Thursday, July 11, 2013

THE RELEVANCE OF THEISM-- Jersey Flight

Is theism worth refuting? This is a most interesting question; should we deal with it at all? Perhaps we should simply ignore it? It seems altogether possible (in this day and age) to live beyond the pestilence of theism [one can simply walk away]. And the fact that we can ask such questions; and the fact that such questions have relevance; and the fact that such questions must be asked (if one would not to waste one’s life) is only further evidence of the growing insignificance of theism; a kind of forced nullification (theism has been pacified)! Theism is in violent decay; a kind of absolute decadence (not a transfiguration but a mutilation from which it will not return).

We have rejected theism out of necessity. (This is very much like the skeptic who desires truth but realizes he cannot obtain it). In this sense skepticism is an organic conclusion. Theism cannot be defended, and as such, cannot be affirmed (in this sense Naturalism is an organic conclusion).

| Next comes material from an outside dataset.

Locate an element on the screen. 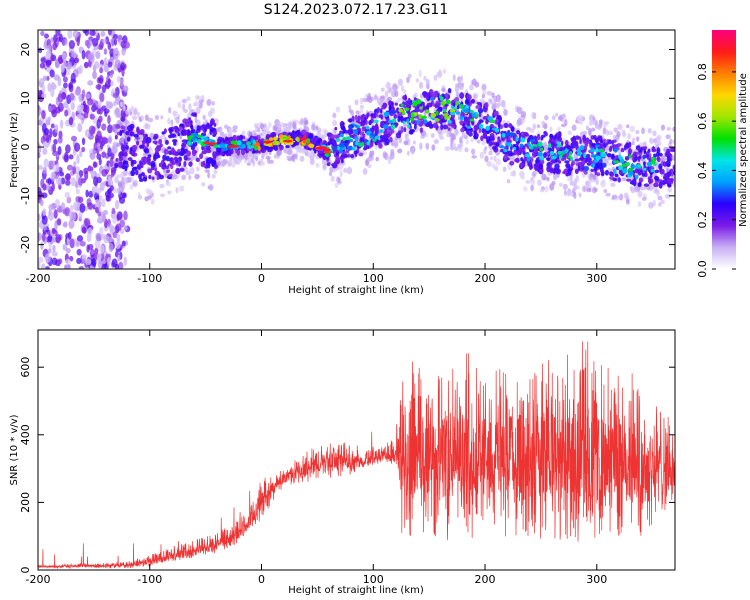  x-tick-label: 300 is located at coordinates (596, 580).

One might ask us how we explain the longevity and success of theism in previous ages. The answer here is simple: human nature longs for a thesis of certainty in the face of uncertainty; yearns for comfort in the face of death; for a sure word to stabilize a dark existence [from the time of birth everything is mystery]. That which succeeded in theism was not the ideals of theism (theology is void of power), but that which succeeded in theism was the Naturalism of theism*--- in that it formed communities--- in that it was (or at least appeared to be) a better alternative than barbarism (it was at one time relevantly pragmatic). Needless to say, we are beyond this point in human history; man does not need theism in order to advance... theism is the stone of the past it can do nothing but hold us down... and as the fluctuating waters of evolution swell it would cause us to drown. At this point in human history theism is barbarism; it is an example of the primitive!      
  
We have nearly completed the stage wherein theism can simply be dismissed (this is to be expected in that the Naturalistic framework is nearly complete). Culture is no longer theocentric (or at least it is swiftly drifting away from theism). What is left is nothing more than a few enthusiastic jugglers who occupy the street; a few frivolous sheepherders, piddling preachers (those who know how to annoy us with the decibels of their empty speech)... needless to say, they will soon be swept away; the gutters are ripe with their decay.

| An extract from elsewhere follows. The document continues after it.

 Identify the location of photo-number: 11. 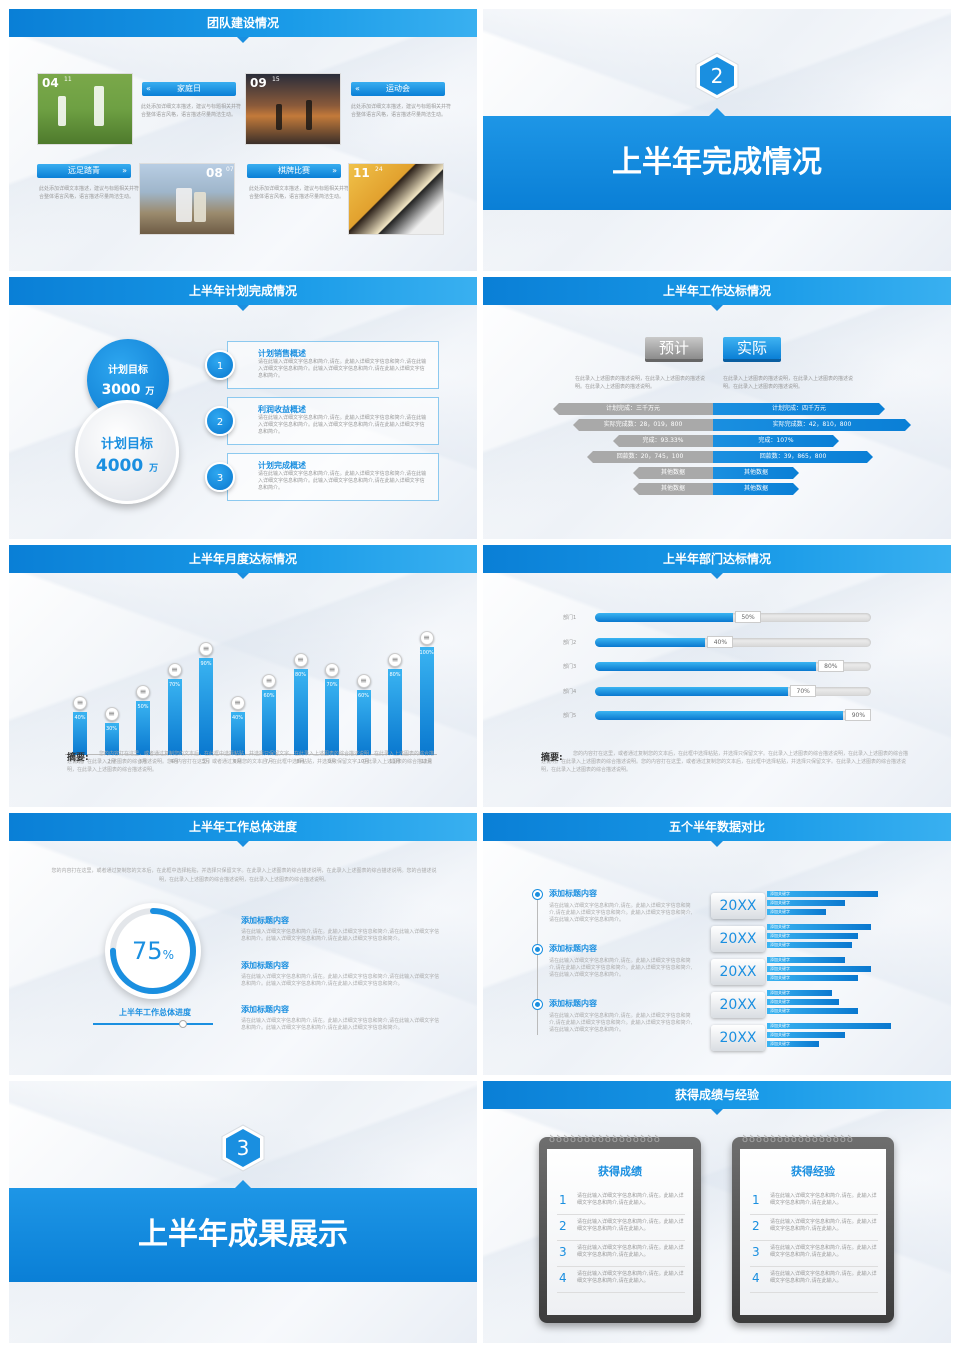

What is the audience of the theist if not the theist himself? Their straw-men infatuations; their exotic emphasis; their theatrical-seriousness is easily incinerated, nullified by rational pragmatism [existence itself!]: men do not turn to God for healing they turn to science; even the best of their theologians affirms the authority of science... (need we say more?)--- above that of their own theism!

Make no mistake, be not discouraged; for the authority and power of this pragmatic, Naturalistic line will continue to grow, and the terror of the theist (his white ghostly face) is due to the fact that theism has no equivalent by way of power; the theist can say everything, but that is the trouble with theism--- there is nothing behind the passion of the claim!


NOTES-----------------------------

*Most specifically stated: theism does indeed presuppose the supremacy of Naturalism, even as it speaks from the premise of Naturalism. Every supernatural claim in theism is first and foremost an argument for the supremacy of Naturalism. That which has authority is not theism but Naturalism; a thesis, which at every point in theism, is confirmed by theism. A conclusion in theism means the authority of the premise of Naturalism. And in our case this is not simply an empty assertion toward the appearance of power-- dramatic machinations. Naturalism, as it exists, as it is presupposed by theism, contains the actual ability of the thesis of power; it is the axiom of supernaturalism! This can easily be defended beyond the mark of mere assertion.